◆ Aim of the exercise: Can you copy every record below word for word, leaving the pictures out of your answer?

◆ Data extract:
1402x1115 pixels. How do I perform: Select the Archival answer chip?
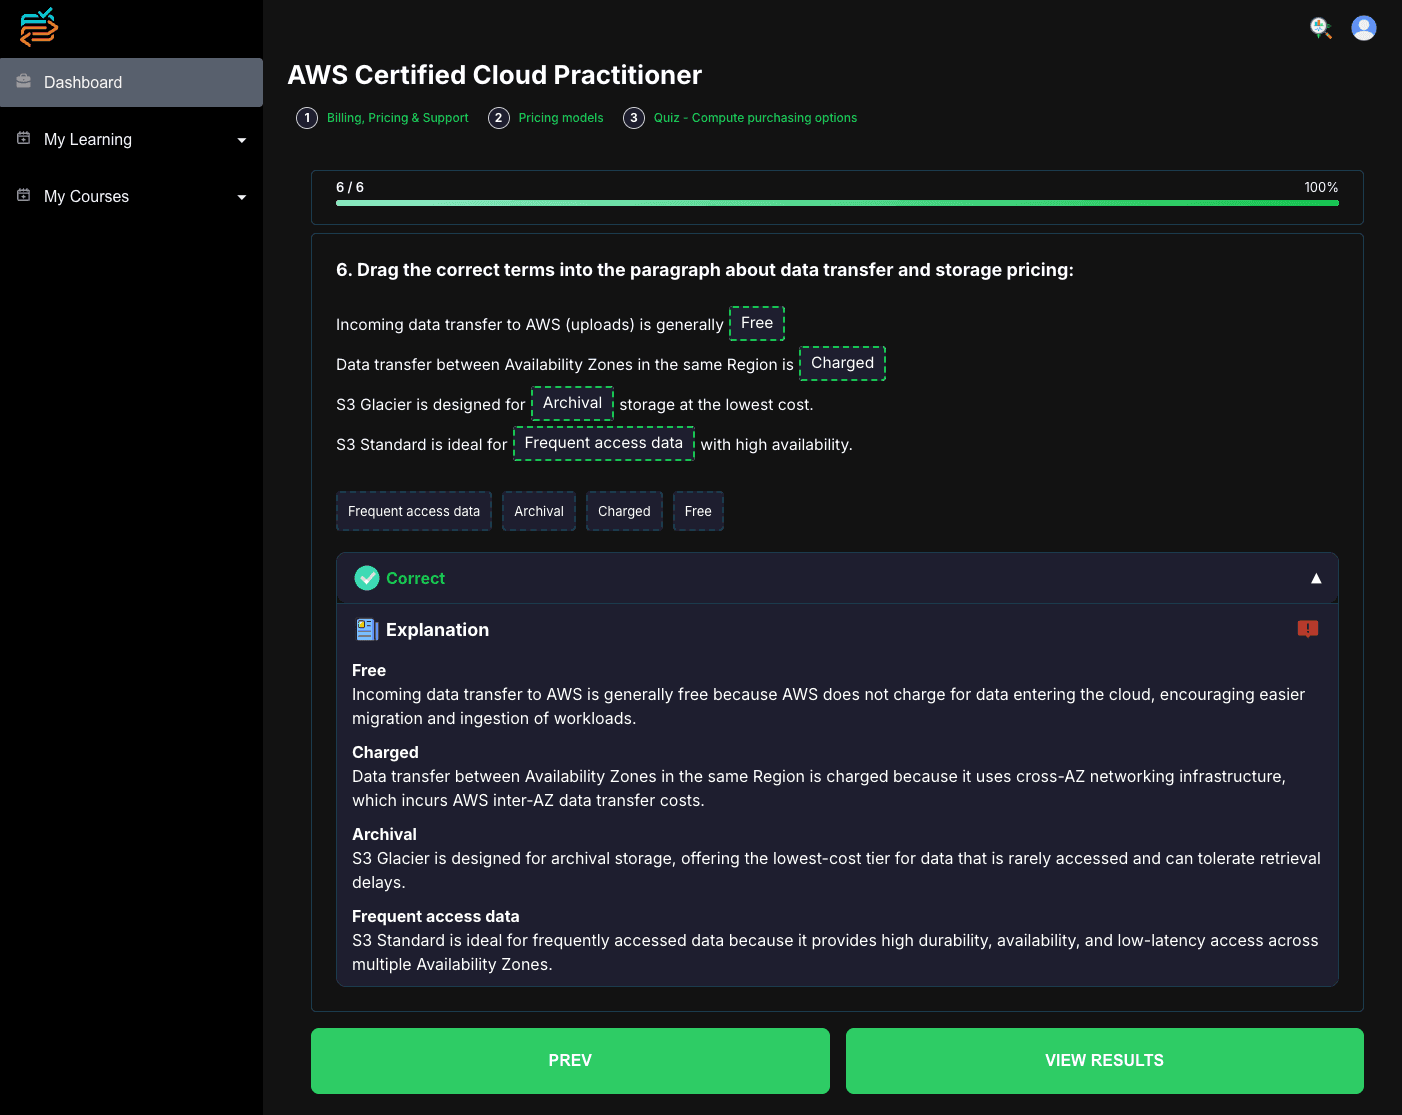[538, 511]
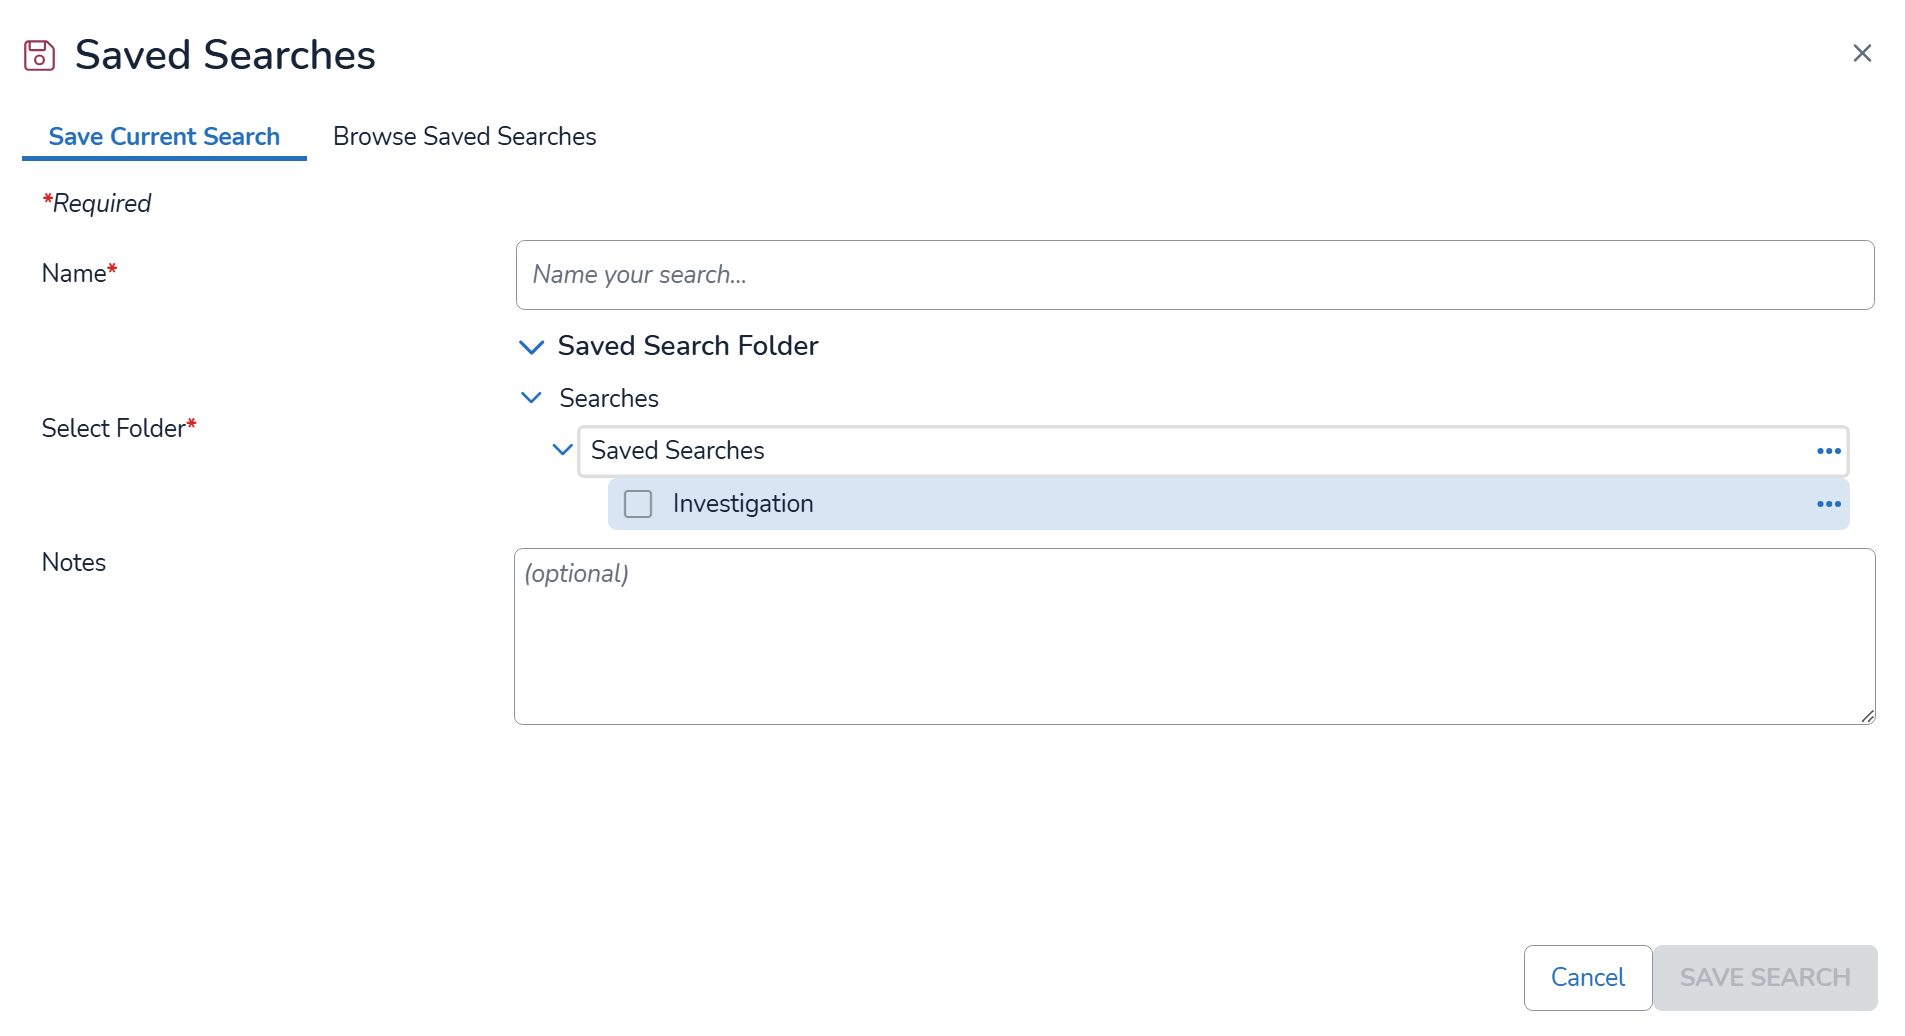This screenshot has height=1036, width=1905.
Task: Collapse the Searches tree node chevron
Action: coord(531,398)
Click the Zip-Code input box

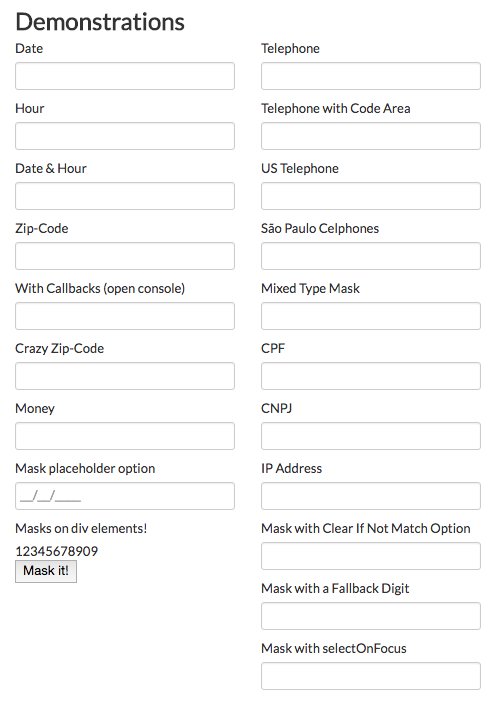pos(125,256)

◆ Solution for this exercise:
1402x1115 pixels. How do I perform: Select the Archival answer chip?
[538, 511]
This screenshot has height=1036, width=1905.
Task: Collapse the Searches tree node chevron
Action: coord(531,398)
Click the Zip-Code input box

pos(125,256)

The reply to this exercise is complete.